Le nouvel urbanisme parisien et les “communs urbains”

Jean-Louis Missika, l’adjoint à l’urbanisme de la Ville de Paris vient de se livrer à un exercice inédit et particulièrement stimulant : dans un texte d’environ 70 pages, il livre, de manière très fouillée et argumentée sa vision de l’urbanisme parisien.

Le “think-tank progessiste” Terra Nova, qui publie cette contribution (ici) et veut animer le débat en vue des prochaines municipales, nous a demandé de réagir. Nous nous sommes prêtés bien volontiers à cet exercice, en choisissant de discuter la notion des “communs urbains”, au coeur de sa vision.

Notre réaction se trouve ici (accompagnée de celle de Philippe Clergeau sur la végétalisation, et de Jean-Jacques Aillagon sur le patrimoine).

Extrait :

« Je m’attache à montrer comment l’urbanisme parisien (…) a intégré la notion de commun urbain qui permet de dépasser la séparation entre public et privé », écrit Jean-Louis Missika dans son introduction. A travers cette formulation, il pose un diagnostic, celui de l’obsolescence du clivage public-privé habituel, en même temps qu’il propose un remède : celui de la gestion des communs urbains, à sa façon. Si nous partageons le diagnostic, il nous semble que la réponse mérite débat.

Revenons tout d’abord à l’argumentaire de Jean-Louis Missika. Nous en proposons une synthèse en même temps que nous tentons d’en reconstituer le raisonnement.

Tout d’abord, il pose un diagnostic : le clivage public-privé est dépassé compte tenu des nouveaux enjeux de fabrication des villes. « L’accélération de l’évolution des usages et des pratiques urbaines » nécessite plus d’agilité et « il faut accepter que des partenaires privés aient leur mot à dire très en amont des projets ». De plus, « sachant que la plupart des mètres carrés de Paris sont privés », il faut que la ville arrive à « changer les pratiques des opérateurs privés pour avoir le plus d’impact possible ». Enfin, plus que jamais, il faut dépasser des intérêts contradictoires pour répondre aux enjeux de l’urgence climatique ou du logement abordable.

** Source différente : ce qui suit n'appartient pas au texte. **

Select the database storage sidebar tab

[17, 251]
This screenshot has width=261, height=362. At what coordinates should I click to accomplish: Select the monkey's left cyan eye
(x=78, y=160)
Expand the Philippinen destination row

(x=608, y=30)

Ensuite, il définit les principes d’une nouvelle relation public-privé, autour de deux évolutions principales. Premièrement, alors que, traditionnellement, les acteurs publics étaient intrinsèquement porteurs de l’intérêt général et les acteurs privés d’intérêt particuliers, ce n’est désormais plus le cas : « chaque programme, qu’il soit privé ou public, doit apporter du commun ou de la mutualisation » et, surtout, des acteurs privés peuvent être porteurs de l’intérêt général. Deuxièmement, la vision très séquentielle d’une ville qui planifie, puis d’opérateurs privés qui exécutent, puis d’habitants qui subissent, doit laisser la place à une « nouvelle gouvernance commune », dans laquelle les opérateurs privés, mais aussi les habitants, sont associés en amont et tout au long des projets.

Enfin, pour poser les bases de cette nouvelle relation public-privé, il reprend à son compte le concept de « communs urbains », dans une approche extensive où ceux-ci désignent « nos ressources communes et vitales ». Ainsi, les espaces publics, mais plus largement « tous les espaces urbains », sont des « communs urbains », qui appellent une nouvelle « gouvernance des projets, avec toutes leurs parties prenantes » (notamment, outre les collectivités locales, les associations, les entreprises privées, les citoyens). Ce faisant, il montre que l’urbanisme parisien se traduit, moins par un transfert de prérogatives publiques aux acteurs privés, que par un élargissement de la sphère sous influence publique (ou plus exactement « commune »), puisque celle-ci englobe désormais les espaces privés.

(On signalera une coquille dans le texte : page 3, il ne faut pas lire : “Force est d’ailleurs de constater que ces [réflexions sur les communs urbains] sont toujours présentes parmi les acteurs de la ville” mais ces [réflexions sur les communs urbains] commencent à être de plus en plus présentes parmi les acteurs de la ville”)

La suite est donc à lire ici .

Quels que soient les points de discussion, le débat qu’initie Jean-Louis Missika sur les “communs urbains” s’annonce passionnant, et on ne peut que saluer l’élu pour cette initiative… en espérant qu’elle donnera, là encore, aux élus des autres villes l’envie de l’imiter.